>>>>

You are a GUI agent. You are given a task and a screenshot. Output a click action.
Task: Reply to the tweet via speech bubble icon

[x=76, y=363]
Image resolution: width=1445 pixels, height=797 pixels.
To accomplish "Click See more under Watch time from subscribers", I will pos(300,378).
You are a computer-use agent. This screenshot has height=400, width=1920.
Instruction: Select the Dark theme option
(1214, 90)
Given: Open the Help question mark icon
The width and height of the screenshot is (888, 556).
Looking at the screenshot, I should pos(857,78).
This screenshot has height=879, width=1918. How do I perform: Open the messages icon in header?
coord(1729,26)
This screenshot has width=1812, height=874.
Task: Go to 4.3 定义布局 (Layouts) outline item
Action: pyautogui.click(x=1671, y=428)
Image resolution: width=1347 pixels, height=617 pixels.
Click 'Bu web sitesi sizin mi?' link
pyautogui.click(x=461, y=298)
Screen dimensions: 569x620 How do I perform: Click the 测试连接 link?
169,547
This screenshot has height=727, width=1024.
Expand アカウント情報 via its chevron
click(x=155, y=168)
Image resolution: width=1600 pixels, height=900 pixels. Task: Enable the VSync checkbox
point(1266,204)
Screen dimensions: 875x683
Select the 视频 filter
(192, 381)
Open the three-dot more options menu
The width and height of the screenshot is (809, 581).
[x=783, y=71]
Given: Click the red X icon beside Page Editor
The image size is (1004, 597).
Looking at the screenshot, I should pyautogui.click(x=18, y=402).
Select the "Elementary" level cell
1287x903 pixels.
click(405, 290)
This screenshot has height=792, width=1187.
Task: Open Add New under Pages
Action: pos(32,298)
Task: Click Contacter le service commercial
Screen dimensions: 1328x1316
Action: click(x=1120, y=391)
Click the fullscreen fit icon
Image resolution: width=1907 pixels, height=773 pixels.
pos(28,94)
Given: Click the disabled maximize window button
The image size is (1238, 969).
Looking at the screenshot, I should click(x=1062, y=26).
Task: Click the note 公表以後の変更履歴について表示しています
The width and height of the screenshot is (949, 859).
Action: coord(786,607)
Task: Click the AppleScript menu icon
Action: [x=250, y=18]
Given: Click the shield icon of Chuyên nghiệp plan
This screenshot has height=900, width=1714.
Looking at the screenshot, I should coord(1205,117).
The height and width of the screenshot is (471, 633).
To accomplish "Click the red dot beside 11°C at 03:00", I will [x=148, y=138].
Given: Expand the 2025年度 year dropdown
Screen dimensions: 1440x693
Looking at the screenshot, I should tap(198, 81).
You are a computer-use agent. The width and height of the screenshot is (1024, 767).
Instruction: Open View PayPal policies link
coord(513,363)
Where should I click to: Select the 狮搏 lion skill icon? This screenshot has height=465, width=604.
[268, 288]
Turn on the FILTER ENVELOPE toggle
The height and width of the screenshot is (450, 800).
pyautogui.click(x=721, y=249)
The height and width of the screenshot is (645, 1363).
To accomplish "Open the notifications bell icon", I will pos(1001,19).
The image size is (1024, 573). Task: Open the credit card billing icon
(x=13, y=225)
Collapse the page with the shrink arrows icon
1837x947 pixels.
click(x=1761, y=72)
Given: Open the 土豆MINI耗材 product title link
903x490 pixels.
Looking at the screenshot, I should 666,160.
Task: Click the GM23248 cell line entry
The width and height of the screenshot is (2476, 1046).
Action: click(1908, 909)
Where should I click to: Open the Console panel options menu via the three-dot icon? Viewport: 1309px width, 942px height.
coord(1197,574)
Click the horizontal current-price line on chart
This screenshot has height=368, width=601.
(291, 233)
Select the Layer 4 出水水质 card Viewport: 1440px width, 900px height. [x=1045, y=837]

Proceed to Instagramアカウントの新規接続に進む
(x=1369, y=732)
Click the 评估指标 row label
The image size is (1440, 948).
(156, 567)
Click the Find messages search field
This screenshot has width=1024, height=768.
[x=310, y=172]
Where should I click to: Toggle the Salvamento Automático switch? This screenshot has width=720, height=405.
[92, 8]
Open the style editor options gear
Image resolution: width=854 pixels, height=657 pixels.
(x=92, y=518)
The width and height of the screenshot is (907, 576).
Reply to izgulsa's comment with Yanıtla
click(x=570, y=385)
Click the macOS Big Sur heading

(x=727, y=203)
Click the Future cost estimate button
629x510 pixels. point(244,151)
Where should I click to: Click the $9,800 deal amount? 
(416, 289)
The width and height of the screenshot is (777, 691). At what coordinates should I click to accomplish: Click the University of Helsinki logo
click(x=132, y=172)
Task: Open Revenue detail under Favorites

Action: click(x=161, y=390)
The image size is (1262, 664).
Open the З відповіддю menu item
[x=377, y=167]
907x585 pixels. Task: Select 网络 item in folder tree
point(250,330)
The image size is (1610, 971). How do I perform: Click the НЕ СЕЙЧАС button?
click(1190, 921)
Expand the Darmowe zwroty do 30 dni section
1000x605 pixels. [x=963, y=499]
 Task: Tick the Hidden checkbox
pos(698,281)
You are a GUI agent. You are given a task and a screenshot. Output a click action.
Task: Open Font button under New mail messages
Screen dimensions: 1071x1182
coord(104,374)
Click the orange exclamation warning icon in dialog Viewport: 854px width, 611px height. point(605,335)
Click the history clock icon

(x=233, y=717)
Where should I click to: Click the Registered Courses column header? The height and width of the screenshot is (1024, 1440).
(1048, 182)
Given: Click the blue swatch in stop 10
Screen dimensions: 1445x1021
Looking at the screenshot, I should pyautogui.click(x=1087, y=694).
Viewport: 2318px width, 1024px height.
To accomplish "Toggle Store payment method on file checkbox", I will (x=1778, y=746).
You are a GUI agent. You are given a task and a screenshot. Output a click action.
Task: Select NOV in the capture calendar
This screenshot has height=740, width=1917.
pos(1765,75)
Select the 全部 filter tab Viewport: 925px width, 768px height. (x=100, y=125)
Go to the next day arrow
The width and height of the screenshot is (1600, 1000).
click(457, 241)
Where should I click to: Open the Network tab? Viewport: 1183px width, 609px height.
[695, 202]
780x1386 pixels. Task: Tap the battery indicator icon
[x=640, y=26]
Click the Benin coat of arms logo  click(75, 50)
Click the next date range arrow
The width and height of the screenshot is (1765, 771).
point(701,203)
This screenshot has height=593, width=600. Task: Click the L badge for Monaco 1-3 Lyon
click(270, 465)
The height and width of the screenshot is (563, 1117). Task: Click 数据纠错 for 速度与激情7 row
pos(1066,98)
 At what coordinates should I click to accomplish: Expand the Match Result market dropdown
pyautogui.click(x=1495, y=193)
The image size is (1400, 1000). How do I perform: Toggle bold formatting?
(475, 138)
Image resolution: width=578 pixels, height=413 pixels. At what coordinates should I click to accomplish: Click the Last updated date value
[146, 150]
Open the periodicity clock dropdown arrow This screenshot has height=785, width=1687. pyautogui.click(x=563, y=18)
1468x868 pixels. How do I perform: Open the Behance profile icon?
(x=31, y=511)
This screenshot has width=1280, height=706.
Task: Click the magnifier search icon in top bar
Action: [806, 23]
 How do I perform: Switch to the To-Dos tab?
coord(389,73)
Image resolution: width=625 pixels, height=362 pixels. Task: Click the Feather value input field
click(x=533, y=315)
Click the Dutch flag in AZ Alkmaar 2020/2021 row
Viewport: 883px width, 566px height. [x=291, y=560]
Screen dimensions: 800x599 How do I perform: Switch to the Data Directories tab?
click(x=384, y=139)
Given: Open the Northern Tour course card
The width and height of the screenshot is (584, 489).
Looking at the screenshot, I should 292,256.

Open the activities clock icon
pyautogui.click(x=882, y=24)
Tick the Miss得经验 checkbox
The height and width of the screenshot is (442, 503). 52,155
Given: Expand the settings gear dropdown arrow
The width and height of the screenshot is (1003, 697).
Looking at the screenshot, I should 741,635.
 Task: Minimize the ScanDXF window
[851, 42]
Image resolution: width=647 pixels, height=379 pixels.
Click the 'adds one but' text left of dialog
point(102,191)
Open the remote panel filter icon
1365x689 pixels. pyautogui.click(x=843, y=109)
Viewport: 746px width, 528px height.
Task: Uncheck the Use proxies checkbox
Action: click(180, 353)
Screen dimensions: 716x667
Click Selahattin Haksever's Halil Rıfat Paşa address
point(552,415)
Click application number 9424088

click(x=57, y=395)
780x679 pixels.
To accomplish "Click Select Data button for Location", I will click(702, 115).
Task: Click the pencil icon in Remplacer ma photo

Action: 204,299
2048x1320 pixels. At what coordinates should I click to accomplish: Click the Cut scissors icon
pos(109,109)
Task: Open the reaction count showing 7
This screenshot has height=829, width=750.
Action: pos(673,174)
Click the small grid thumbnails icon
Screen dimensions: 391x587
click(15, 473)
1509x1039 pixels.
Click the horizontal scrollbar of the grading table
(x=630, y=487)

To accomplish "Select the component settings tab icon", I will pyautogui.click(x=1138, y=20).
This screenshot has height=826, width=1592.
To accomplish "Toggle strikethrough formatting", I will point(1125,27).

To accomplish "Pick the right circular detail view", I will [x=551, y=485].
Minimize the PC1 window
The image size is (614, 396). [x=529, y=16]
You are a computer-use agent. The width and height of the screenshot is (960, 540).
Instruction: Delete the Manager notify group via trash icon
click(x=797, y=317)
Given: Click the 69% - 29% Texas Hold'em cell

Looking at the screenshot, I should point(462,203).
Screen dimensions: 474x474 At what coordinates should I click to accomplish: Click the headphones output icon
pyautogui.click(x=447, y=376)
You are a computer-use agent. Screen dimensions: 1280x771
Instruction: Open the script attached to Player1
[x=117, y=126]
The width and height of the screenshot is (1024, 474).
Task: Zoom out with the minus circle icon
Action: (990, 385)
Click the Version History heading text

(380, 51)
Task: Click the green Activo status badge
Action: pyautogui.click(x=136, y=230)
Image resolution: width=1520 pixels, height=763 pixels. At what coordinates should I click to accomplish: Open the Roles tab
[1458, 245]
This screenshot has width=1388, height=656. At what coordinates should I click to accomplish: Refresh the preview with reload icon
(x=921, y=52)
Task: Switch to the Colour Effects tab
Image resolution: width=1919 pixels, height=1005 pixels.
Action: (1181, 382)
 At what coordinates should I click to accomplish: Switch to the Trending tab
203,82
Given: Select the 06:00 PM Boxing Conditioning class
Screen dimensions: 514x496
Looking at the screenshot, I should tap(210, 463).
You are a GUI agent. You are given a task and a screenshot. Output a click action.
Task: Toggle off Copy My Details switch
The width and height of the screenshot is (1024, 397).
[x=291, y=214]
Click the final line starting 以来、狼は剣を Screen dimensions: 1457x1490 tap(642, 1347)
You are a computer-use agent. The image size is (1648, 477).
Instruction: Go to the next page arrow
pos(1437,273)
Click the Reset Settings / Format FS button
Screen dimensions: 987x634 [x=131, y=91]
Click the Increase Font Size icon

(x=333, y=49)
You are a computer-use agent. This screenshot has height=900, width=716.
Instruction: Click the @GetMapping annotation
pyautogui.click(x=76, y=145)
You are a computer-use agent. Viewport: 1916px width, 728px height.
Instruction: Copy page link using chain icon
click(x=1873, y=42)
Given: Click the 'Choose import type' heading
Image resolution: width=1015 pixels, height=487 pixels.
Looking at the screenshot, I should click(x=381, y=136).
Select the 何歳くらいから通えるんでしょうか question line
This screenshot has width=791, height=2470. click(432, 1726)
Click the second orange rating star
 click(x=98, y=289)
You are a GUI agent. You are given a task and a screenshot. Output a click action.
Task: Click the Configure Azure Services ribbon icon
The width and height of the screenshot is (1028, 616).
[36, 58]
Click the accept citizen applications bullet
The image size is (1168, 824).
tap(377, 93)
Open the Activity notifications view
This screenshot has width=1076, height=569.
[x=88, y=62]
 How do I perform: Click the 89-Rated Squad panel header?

<<<<

- Requirement -
Every line of the records that includes the word "more" should be gathered.

- Your solution -
To accomplish "Click See more under Watch time from subscribers", I will pos(300,378).
Open the three-dot more options menu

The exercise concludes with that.